Uganda has set up a rapid response centre to get soldiers operational as soon as possible to intervene in regional conflicts, an official says.
The way its forces recently deployed to South Sudan to fight rebels was an example of how it could work, he said.
The BBC's Catherine Byaruhanga says Uganda may want to be involved in similar missions in the future.
The African Union has been planning to create a rapid reaction force but has yet to finalise the proposals.
Ugandan troops deployed to South Sudan in December to fight alongside government forces after a political dispute escalated into full-scale conflict, with reports of ethnic killings.
Col Felix Kulayigye, political commissar for the Ugandan army, said the intention was for its forces to be a "provider of peace in the region" by deploying within 14 days to trouble hotspots.

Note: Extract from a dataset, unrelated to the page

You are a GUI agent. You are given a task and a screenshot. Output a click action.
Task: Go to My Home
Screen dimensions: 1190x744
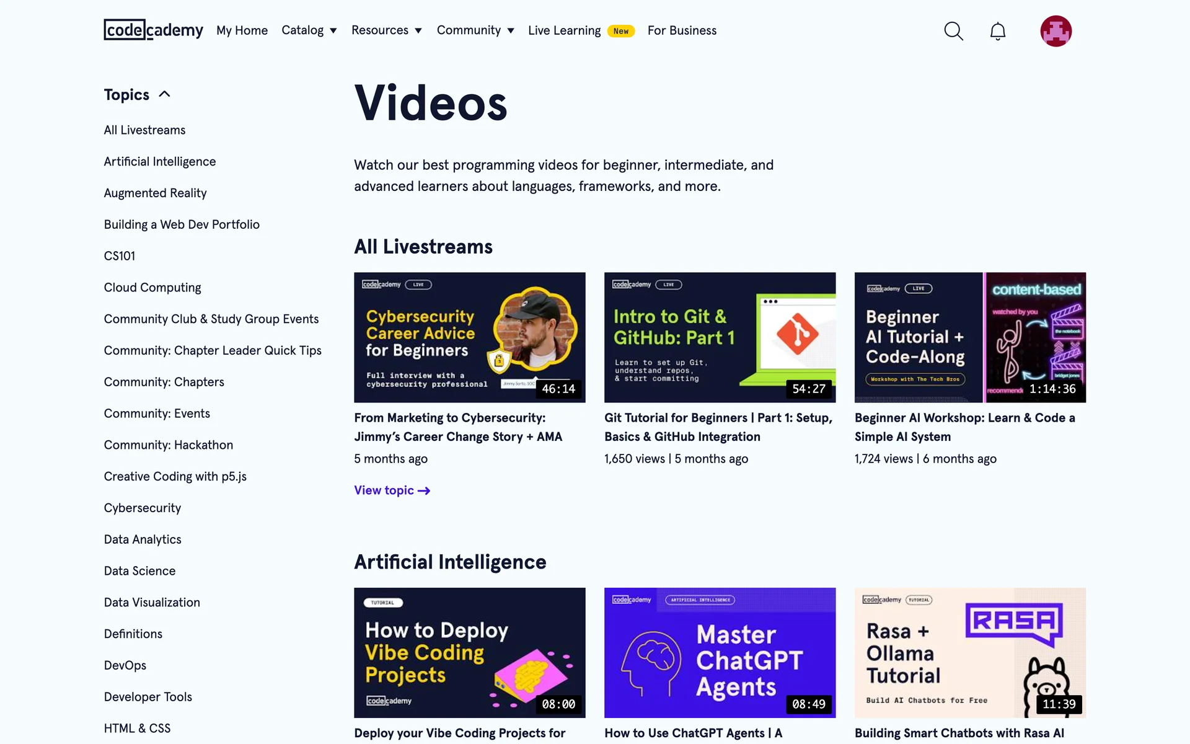point(242,30)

"No other country has done what we've done in South Sudan," he told Uganda's Radio One station.
"In a few days we were on the ground to secure Juba airport and everybody else benefitted from that deployment - that capability is what Africa has been lacking."
He said the rapid response centre had been built so the region did not have to "wait for Europe or the United States to do the deployment when Africans are dying".
Our reporter says Ugandan soldiers have been fairly active in Africa and are part of the AU force in Somalia.
Uganda recently had troops in the Central African Republic tracking down members of the Ugandan Lord's Resistance Army rebel group.